Identification, cloning and functional characterization of novel sperm associated antigen 11 (SPAG11) isoforms in the rat.

Reprod Biol Endocrinol 2006 Apr 28;4:23. Epub 2006 Apr 28.

Laboratories for Reproductive Biology, Department of Pediatrics, University of North Carolina, Chapel Hill, NC 27599-7500, USA.

Background: Sperm binding proteins and their C-terminal peptides of the Sperm Associated Antigen 11 (SPAG11) family were found to play an important role in epididymal innate immunity in addition to their role in sperm maturation. However, the expression of Spag11 transcripts in rodents is not well documented.

Methods: Computational analysis was employed to identify novel Spag11 isoforms in the rat. RT-PCR analyses were carried out on RNAs isolated from the male reproductive tract tissues of rat using gene specific primers for Spag11c and Spag11t. The identities of PCR products were confirmed by sequencing. Tissue distribution, developmental expression and androgen regulation of Spag11t and Spag11c were studied using RT-PCR. The antimicrobial activities of recombinant Spag11t and Spag11c were tested against E coli in a colony forming unit assay.

Results: In this study, we identified two novel Spag11 transcripts, namely, Spag11t and Spag11c derived from the long arm of chromosome 16 in the rat (Rattus norvegicus), using both in silico and molecular biology approaches.
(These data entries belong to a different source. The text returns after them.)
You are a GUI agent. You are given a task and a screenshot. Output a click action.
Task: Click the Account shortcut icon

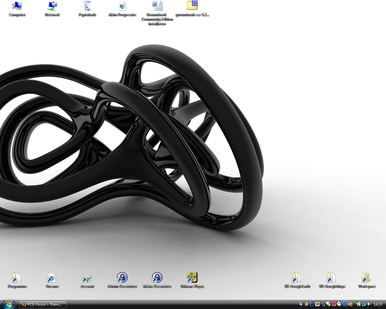point(87,278)
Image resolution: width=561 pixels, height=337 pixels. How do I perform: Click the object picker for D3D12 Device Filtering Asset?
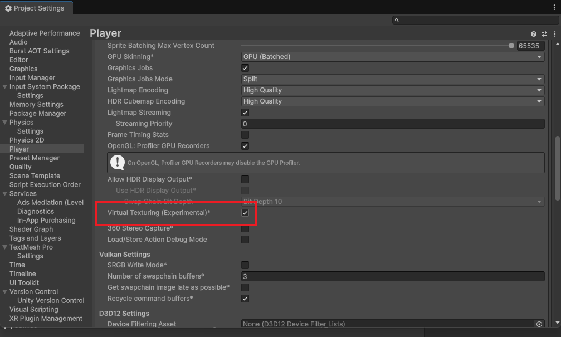point(539,324)
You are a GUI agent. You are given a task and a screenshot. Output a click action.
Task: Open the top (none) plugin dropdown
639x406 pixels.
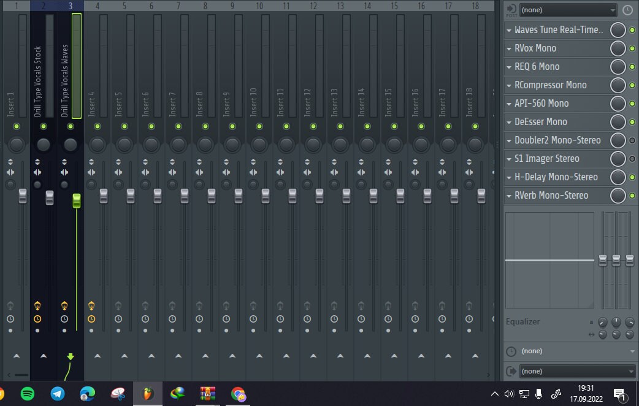pyautogui.click(x=567, y=10)
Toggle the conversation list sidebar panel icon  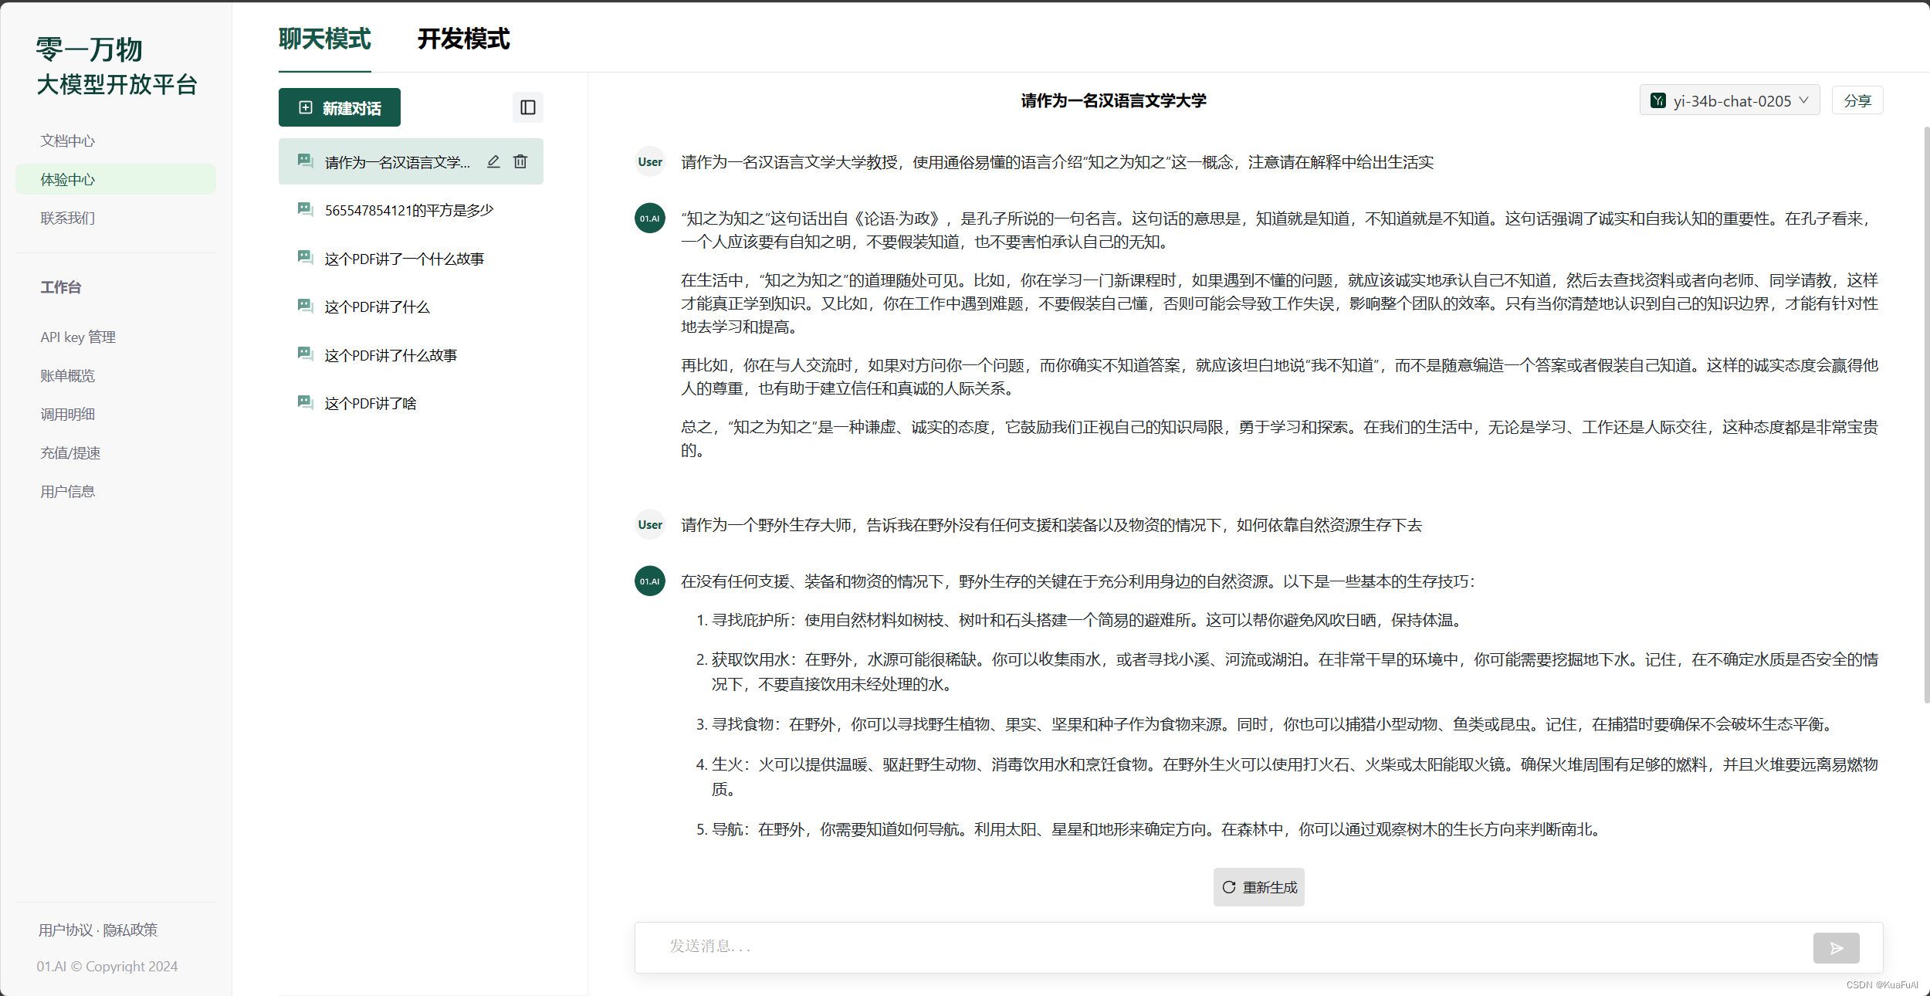point(528,107)
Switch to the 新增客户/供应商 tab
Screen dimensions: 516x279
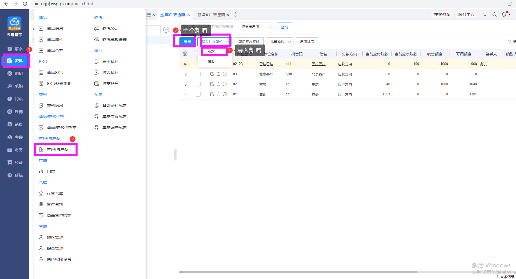click(211, 15)
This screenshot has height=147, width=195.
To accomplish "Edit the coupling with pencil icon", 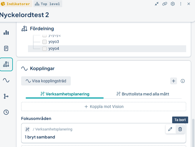I will (170, 129).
Spag11c is expressed in all three regions of the epididymis, in testis and in ovary but is absent from the seminal vesicle. Spag11t expression is confined to the caput and it is not expressed in the testis, seminal vesicle or ovary. Age dependent expression of Spag11t and Spag11c was observed in the epididymides of rats (10-60 day old). Their expression was found to be most abundant in the adult rat (60 day) suggesting roles in mature reproductive function. Further, both Spag11t and Spag11c expression was down regulated in castrated rat epididymides and the expression was maintained in the testosterone replaced castrated rats. SPAG11C is a potent antibacterial agent. SPAG11T also displayed bactericidal capacity although weaker than SPAG11C and SPAG11E.

Conclusion: The abundant expression of Spag11t and Spag11c in the male reproductive tract suggests an important role in male reproductive tract immunity. Their expression is developmentally regulated and androgen dependent. Characterization of novel SPAG11 isoforms will contribute to our understanding of the role of epididymal proteins in sperm maturation and innate immunity.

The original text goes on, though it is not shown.